— What is expected —
For the data that follows, print the line with "Open a new browser tab", the line with "1151x777 pixels.", and all lines between them, exactly as they stand. Omit pictures and add nothing.

— Dataset records —
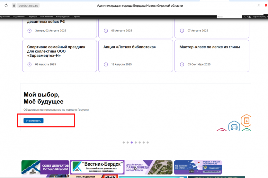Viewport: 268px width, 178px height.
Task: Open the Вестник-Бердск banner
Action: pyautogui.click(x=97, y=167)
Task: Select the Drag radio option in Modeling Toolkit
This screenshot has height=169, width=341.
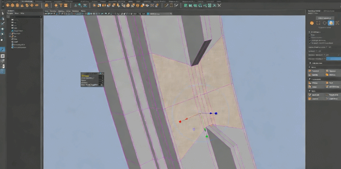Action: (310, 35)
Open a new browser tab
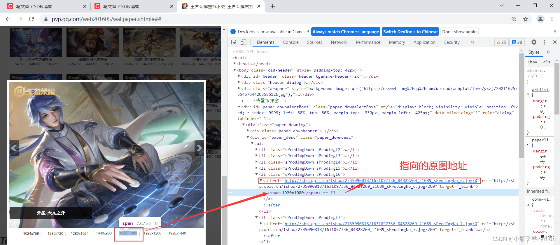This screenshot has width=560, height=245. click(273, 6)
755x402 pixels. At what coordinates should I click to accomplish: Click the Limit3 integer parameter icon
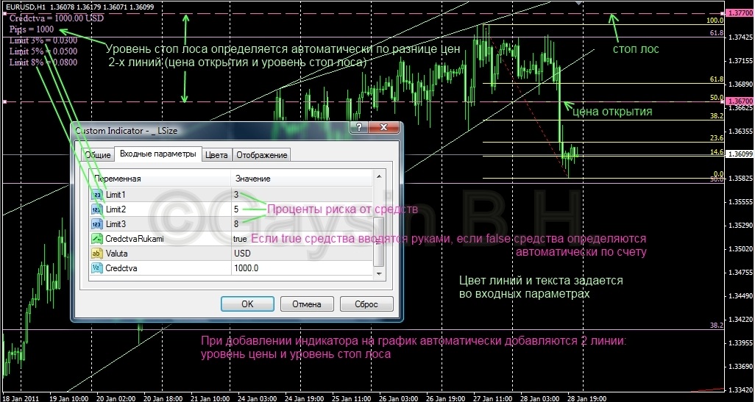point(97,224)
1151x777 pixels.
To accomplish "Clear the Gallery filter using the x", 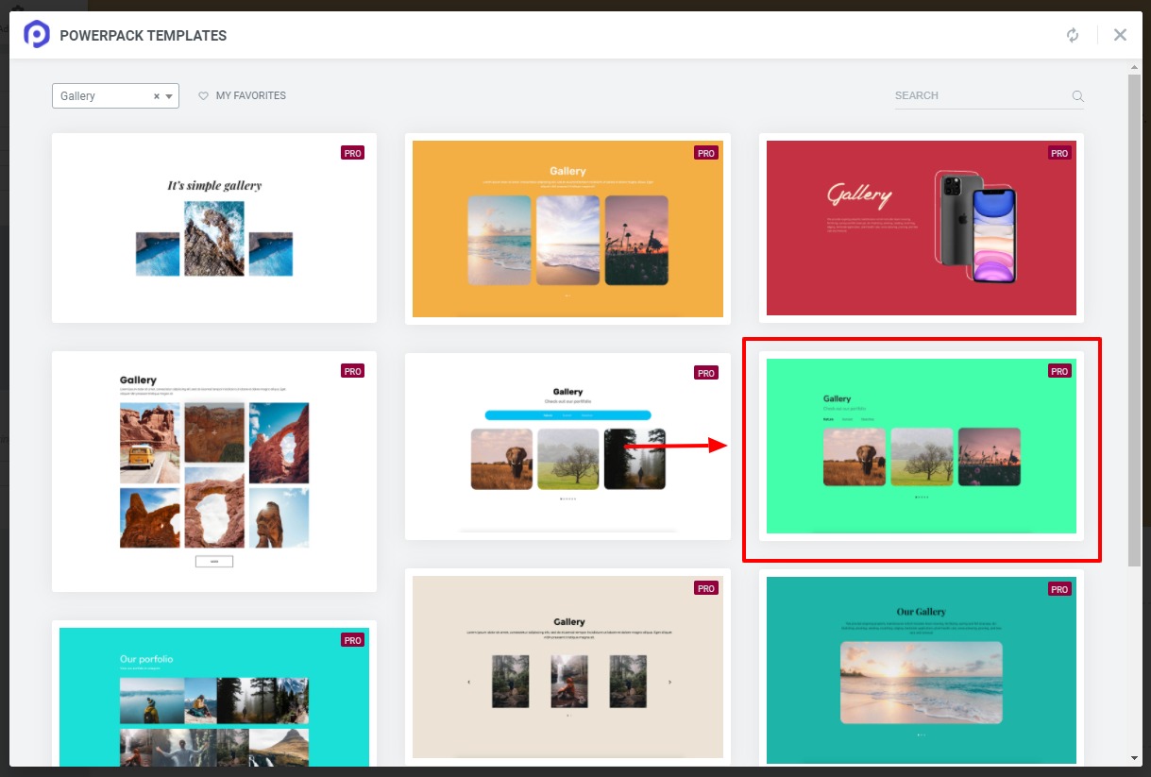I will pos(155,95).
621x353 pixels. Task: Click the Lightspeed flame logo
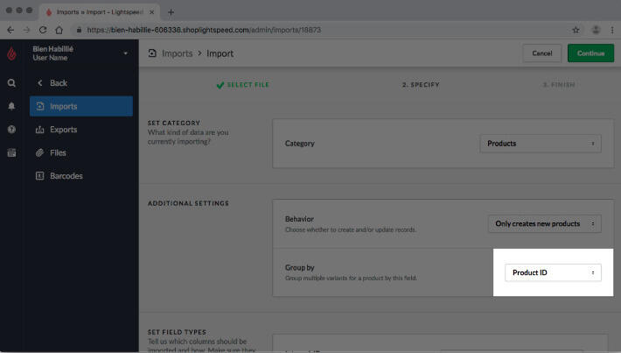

— Answer for this exercise —
Open a new browser tab
This screenshot has width=560, height=245. click(273, 6)
755x402 pixels. At what coordinates should I click to accomplish: Click the Limit3 integer parameter icon
point(97,224)
1151x777 pixels.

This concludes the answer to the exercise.